## EXERCISE AIM
Lay out the data as a JSON list of strings, one string per line, covering only the lines from the one containing "The height and" through the end of the data and omitting blank lines.
......
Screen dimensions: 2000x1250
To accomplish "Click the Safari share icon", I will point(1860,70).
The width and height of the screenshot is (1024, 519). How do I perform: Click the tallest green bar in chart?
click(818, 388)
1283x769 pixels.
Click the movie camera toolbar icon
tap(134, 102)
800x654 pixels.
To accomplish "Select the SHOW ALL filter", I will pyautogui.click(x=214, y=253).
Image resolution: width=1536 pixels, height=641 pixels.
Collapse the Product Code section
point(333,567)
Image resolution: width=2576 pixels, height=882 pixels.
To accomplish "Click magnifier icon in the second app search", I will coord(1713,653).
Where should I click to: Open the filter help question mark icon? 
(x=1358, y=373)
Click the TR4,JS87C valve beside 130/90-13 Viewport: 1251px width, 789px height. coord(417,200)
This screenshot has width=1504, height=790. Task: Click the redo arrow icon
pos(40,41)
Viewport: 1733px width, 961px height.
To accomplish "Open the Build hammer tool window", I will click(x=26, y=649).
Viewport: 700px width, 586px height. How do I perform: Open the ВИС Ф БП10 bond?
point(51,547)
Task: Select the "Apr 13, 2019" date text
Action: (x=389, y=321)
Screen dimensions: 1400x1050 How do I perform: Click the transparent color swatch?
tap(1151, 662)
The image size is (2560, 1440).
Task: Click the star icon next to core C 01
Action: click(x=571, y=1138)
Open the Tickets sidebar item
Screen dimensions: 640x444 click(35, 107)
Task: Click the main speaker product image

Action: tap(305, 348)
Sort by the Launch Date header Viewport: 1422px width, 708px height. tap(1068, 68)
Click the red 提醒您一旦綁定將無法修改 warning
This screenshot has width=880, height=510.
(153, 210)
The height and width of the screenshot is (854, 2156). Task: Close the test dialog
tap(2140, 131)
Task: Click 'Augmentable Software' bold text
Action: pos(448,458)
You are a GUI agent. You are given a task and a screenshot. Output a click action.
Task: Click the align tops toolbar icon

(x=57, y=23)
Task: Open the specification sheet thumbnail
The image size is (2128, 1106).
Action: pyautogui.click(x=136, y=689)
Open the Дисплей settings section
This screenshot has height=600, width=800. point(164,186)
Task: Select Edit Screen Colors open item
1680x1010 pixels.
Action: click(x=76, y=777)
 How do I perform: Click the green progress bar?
......
## SOLUTION FOR THIS PROBLEM
[
  "The height and width of the screenshot is (854, 2156). Task: Close the test dialog",
  "tap(2140, 131)",
  "Task: Click 'Augmentable Software' bold text",
  "Action: pos(448,458)",
  "You are a GUI agent. You are given a task and a screenshot. Output a click action.",
  "Task: Click the align tops toolbar icon",
  "(x=57, y=23)",
  "Task: Open the specification sheet thumbnail",
  "The image size is (2128, 1106).",
  "Action: pyautogui.click(x=136, y=689)",
  "Open the Дисплей settings section",
  "This screenshot has height=600, width=800. point(164,186)",
  "Task: Select Edit Screen Colors open item",
  "1680x1010 pixels.",
  "Action: click(x=76, y=777)",
  " How do I perform: Click the green progress bar?"
]